In many cases the births of Indigenous people were not registered correctly or they have changed their names for cultural reasons through the course of their lives. This prevents them from attaining approved identification to comply with legislative identification processes such as applying for a learner permit. Indigenous people are generally not able to travel to Darwin to address these issues nor do they have adequate understanding of the process of legal name changes (advertising in the newspaper) or financial resources to undertake this task.

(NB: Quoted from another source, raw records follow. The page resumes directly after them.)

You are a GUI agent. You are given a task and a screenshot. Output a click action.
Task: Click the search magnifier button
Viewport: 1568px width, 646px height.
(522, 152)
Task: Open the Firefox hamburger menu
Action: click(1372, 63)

A further impediment is the lack of culturally appropriate training resources available in remote communities for Indigenous people with limited literacy skills. In the main resources are developed by and for English speaking participants using terminology and words foreign to remote Indigenous people. Gaining a learner’s permit requires amongst other things a level of understanding of terms ie roundabout, fire hydrant, curbing and traffic lights as well as learning the complicated road rules. For an Indigenous person failing tests results in shame and in many cases discourages them from attempting a second time.
East Arnhem Shire Council through community and agency consultation developed the Work Readiness for Indigenous People (WRIP) initiative to address these problems and enhance the work readiness and employment skills for our Indigenous community members. The ability of an Indigenous person to have a recognised photographic identity which meets legislative compliance combined with access to culturally developed training resources, has the potential to have immediate as well as long term benefits for remote Indigenous Australians.
The WRIP project comprises of two differing components being delivered concurrently and reliant upon each other to meet outcomes.
Part A - the EASC Community ID Card provides a photographic identification which will address the naming inconsistencies between birth registration and name changes common in Indigenous culture that prevents them from obtaining a licence. The EASC ID card has stringent approval and checking guidelines and has gained acceptance from the Motor Vehicle Registry (MVR), Justice Department NT and SafeNT Police. In addition MVR have committed to recognising the EASC ID Card as a Category B document for Evidence of Identity.
Part B – The project aims to support Indigenous Work Readiness through providing learning resources in Indigenous language delivered using an audio-visual software platform supported by simple English rote learning. This strategy will enable remote Indigenous community residents to achieve basic work readiness skills and training within their communities, to enable local employment and advancement. The learning resources will be developed for both stand alone computers and a web based interactive learning management system which will provide a record of achievements.
The Work Readiness for Indigenous People Program is funded by the Northern Territory Government - Department of Education & Training.